Le lien entre la consommation excessive d'aliments ultra-transformés et les problèmes de santé, tels que le diabète de type 2, est bien établi. Réduire ces aliments peut offrir des bénéfices significatifs pour la santé, notamment la perte de poids.
Une étude publiée dans Obesity Science & Practice a suivi 14 individus en surpoids ou obèses, courant un régime comprenant au moins deux aliments ultra-transformés par jour.
Les participants ont été intégrés à un programme éducatif de huit semaines, incluant des séances de groupe hebdomadaires et des sessions de planification des repas. Ces rencontres avaient pour objectif d'aider les participants à identifier les aliments ultra-transformés, à comprendre leurs effets nocifs et à découvrir des astuces pour contrôler les envies de grignotages.
Une perte de poids significative en 8 semaines
Les chercheurs ont demandé aux participants de remplir des questionnaires sur leur régime alimentaire avant et après l'étude. Les résultats ont révélé une réduction de près de 50 % de la consommation d'aliments ultra-transformés et un apport calorique diminué d'environ 49 %.

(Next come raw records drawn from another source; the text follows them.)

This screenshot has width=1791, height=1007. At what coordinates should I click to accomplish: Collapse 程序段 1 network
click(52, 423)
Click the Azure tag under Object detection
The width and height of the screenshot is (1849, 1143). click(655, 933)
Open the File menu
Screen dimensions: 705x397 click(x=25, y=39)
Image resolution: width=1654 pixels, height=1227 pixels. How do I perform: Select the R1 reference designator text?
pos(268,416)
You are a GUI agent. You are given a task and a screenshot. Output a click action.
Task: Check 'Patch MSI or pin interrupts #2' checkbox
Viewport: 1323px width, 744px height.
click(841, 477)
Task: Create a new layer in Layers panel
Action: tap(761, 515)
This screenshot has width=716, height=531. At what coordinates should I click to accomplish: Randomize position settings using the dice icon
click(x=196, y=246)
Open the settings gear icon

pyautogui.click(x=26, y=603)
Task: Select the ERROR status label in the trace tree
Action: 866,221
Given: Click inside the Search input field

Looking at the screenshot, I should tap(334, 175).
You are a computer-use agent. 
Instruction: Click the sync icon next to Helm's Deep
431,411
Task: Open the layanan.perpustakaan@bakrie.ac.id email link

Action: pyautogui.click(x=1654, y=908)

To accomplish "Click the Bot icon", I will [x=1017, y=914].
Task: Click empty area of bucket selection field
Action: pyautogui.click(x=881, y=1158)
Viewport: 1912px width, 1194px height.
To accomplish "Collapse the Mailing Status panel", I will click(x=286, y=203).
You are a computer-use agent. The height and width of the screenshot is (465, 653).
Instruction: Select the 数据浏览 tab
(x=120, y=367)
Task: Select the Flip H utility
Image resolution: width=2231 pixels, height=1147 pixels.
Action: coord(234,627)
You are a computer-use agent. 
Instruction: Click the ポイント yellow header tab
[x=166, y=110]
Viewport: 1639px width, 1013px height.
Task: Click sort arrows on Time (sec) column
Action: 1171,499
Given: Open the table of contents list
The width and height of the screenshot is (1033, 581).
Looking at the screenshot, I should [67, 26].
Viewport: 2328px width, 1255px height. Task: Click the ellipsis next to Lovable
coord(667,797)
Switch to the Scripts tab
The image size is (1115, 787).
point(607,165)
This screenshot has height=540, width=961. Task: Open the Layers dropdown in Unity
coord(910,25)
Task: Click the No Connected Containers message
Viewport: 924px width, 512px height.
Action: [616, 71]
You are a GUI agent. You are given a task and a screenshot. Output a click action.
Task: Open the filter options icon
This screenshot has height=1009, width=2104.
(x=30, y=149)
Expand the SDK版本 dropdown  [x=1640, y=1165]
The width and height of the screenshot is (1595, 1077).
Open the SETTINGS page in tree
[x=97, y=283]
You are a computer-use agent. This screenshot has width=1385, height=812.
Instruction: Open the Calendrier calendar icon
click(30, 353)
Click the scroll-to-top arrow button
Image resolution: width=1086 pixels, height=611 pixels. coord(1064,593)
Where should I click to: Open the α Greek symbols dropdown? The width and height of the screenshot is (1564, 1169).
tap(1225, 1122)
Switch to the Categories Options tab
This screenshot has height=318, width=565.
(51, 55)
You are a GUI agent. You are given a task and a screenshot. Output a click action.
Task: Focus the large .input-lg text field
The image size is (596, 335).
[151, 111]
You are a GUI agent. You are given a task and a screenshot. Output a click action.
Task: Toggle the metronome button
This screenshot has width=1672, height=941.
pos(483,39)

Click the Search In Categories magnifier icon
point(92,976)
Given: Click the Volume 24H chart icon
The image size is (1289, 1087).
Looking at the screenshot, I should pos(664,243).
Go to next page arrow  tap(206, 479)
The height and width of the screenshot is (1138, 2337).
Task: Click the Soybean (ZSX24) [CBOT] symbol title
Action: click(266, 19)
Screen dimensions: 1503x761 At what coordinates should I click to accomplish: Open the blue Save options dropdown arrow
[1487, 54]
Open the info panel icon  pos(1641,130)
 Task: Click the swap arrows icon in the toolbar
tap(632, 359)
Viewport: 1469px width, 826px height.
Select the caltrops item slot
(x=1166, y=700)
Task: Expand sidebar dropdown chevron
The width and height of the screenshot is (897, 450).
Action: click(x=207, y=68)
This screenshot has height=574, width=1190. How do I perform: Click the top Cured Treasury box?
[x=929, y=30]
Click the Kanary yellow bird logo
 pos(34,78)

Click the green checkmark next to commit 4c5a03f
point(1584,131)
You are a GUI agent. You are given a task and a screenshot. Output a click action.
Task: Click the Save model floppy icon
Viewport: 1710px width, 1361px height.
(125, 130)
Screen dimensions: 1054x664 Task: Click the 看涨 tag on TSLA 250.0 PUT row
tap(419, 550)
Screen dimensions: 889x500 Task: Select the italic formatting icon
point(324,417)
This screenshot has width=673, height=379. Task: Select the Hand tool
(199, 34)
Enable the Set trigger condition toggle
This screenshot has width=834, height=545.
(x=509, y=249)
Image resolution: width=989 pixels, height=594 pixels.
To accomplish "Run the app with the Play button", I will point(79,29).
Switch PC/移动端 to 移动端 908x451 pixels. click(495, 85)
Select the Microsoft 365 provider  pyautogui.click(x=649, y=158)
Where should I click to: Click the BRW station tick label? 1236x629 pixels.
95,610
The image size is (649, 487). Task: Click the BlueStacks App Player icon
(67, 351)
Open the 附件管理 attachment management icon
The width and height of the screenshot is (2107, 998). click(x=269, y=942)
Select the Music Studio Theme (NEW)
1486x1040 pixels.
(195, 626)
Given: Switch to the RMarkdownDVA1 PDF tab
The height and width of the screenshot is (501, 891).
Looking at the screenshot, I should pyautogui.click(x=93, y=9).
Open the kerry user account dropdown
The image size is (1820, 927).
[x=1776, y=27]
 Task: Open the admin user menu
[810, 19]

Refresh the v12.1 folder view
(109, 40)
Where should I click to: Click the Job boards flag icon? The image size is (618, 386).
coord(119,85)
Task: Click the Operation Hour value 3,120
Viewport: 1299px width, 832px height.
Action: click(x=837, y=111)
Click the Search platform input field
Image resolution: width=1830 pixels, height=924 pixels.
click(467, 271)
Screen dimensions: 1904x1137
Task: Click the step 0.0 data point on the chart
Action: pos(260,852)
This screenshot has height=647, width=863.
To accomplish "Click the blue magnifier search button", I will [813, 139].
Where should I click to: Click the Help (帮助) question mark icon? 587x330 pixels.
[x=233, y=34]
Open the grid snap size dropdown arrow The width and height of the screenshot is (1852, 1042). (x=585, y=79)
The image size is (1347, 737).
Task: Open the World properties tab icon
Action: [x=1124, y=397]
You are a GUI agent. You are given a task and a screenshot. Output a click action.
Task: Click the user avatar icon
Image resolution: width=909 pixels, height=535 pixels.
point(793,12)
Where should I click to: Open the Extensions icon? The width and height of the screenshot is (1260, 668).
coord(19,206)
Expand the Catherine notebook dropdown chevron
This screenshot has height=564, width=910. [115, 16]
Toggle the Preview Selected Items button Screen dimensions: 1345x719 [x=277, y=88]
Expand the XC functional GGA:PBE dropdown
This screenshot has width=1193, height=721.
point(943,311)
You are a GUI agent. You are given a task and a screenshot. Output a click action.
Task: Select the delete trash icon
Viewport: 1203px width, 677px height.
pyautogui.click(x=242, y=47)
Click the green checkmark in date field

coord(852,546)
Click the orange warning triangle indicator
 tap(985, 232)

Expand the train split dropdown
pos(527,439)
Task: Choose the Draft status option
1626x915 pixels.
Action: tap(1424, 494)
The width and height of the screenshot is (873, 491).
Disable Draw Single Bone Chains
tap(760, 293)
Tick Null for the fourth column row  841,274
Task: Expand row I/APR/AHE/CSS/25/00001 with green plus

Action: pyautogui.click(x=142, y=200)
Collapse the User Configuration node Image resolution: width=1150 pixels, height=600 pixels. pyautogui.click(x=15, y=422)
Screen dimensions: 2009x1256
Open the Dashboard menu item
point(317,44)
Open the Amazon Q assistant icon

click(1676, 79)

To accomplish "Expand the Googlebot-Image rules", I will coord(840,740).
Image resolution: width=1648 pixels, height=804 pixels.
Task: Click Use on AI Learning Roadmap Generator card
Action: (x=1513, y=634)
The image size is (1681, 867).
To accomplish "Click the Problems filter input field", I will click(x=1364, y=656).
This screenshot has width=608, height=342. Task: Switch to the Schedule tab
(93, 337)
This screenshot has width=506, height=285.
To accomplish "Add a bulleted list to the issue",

En se concentrant sur leur régime, les individus ont diminué leur apport quotidien de calories de 612 calories, réduit leur consommation de sel de 37 % et diminué leur consommation de sucre de 50 %. En moyenne, les participants ont perdu 3,5 kg durant ces huit semaines.
Le pouvoir de l'éducation et du soutien
Le succès de cette initiative réside dans son approche éducative combinée à un soutien pratique. Au lieu de simplement conseiller aux participants de « manger plus sainement », le programme propose un cadre structuré pour naviguer dans un environnement dominé par les aliments ultra-transformés.
Le Dr Tony Yang, expert en santé publique, souligne que lorsqu'une personne est équipée de connaissances, d'outils concrets et d'un soutien adéquat, elle est plus encline à effectuer des changements alimentaires durables. Cela démontre l'importance d'une éducation ciblée et d'un accompagnement dans la transition vers une alimentation plus saine.